Task inputs Block Start

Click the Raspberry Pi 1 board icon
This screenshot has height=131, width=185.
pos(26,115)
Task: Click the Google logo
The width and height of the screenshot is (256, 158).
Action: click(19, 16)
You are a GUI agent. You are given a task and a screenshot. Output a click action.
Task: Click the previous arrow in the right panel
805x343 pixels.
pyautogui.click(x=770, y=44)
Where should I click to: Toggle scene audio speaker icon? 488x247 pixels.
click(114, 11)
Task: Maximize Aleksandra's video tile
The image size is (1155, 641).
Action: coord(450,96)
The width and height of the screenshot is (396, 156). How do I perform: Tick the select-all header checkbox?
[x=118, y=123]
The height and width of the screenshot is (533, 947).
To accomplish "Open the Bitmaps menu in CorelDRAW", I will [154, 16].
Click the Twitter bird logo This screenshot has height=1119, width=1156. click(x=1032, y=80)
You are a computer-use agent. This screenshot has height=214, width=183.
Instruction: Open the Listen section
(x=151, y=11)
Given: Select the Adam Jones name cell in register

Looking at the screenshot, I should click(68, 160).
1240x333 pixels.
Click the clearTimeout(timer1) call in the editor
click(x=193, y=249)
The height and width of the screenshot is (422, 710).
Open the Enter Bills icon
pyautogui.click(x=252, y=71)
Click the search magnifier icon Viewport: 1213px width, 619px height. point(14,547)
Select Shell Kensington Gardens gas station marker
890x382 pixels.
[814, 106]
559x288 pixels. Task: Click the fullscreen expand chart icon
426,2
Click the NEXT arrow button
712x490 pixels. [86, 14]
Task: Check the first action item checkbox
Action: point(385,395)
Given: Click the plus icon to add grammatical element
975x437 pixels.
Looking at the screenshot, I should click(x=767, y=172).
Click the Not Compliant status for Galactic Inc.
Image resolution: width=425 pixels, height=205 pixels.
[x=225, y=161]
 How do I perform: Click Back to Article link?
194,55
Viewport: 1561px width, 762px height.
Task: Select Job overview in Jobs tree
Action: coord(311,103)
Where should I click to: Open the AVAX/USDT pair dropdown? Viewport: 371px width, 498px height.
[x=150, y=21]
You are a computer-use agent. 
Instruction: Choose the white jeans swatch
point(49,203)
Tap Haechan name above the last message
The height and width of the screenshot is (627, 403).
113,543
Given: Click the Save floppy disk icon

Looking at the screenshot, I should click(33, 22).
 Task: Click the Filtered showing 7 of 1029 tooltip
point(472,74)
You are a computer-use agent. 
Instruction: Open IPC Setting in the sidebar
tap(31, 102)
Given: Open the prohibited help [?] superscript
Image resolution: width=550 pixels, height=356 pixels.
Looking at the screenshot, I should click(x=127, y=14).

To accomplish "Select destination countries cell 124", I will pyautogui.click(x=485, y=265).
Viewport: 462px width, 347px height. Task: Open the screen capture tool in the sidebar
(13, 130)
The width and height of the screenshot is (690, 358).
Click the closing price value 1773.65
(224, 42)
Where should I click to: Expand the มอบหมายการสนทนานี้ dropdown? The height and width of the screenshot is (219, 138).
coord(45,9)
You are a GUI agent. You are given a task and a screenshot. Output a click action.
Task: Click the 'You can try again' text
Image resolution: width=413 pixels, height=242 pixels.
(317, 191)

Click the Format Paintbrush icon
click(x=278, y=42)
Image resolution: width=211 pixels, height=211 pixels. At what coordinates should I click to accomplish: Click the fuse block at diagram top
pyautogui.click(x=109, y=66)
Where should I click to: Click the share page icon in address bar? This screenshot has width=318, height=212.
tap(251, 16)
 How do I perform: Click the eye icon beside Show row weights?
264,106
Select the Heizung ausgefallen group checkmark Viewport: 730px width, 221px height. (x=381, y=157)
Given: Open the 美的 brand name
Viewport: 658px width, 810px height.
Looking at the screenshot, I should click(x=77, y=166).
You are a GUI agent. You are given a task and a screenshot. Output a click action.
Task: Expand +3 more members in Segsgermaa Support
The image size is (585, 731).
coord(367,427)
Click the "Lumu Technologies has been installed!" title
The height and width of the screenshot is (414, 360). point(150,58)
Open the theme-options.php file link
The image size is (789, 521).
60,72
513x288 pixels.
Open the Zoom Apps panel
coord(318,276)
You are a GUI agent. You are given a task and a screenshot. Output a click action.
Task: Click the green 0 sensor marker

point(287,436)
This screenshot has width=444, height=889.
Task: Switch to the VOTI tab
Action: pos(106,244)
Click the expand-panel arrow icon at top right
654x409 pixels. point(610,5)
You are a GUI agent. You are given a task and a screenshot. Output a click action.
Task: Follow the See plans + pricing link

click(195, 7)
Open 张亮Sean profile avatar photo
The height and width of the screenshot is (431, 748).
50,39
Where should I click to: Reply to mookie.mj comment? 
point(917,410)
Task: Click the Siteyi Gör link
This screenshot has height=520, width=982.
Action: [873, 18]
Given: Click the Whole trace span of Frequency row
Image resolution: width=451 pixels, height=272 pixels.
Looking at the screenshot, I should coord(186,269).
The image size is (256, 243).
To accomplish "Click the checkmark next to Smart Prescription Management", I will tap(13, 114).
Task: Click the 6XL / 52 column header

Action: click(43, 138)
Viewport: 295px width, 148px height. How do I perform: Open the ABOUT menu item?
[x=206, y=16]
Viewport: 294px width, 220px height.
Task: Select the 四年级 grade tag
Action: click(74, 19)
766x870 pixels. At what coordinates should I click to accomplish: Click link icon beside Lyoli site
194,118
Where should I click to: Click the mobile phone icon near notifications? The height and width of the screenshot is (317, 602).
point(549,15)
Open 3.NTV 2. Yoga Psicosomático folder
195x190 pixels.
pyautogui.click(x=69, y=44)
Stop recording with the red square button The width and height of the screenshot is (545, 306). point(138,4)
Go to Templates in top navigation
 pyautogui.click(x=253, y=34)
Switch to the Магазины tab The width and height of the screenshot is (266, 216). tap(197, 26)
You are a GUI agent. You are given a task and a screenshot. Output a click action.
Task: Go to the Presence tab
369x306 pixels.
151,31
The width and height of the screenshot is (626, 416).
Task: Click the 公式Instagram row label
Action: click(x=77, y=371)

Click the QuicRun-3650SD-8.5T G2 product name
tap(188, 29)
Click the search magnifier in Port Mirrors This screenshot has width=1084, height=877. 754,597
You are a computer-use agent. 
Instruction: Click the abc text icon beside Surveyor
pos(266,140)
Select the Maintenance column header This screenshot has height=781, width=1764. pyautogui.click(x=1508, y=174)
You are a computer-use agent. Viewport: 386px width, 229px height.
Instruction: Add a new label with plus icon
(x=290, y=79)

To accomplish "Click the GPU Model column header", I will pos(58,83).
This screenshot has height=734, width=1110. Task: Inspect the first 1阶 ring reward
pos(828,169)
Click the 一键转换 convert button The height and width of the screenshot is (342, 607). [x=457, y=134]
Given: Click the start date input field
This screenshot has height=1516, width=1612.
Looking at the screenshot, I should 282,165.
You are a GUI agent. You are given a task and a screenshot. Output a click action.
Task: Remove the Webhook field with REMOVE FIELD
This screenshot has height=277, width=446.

Task inputs Block End

Exercise goal: Using the records above, report each line with the string "magnifier".

Task solution:
Click the search magnifier icon Viewport: 1213px width, 619px height. point(14,547)
Click the search magnifier in Port Mirrors This screenshot has width=1084, height=877. 754,597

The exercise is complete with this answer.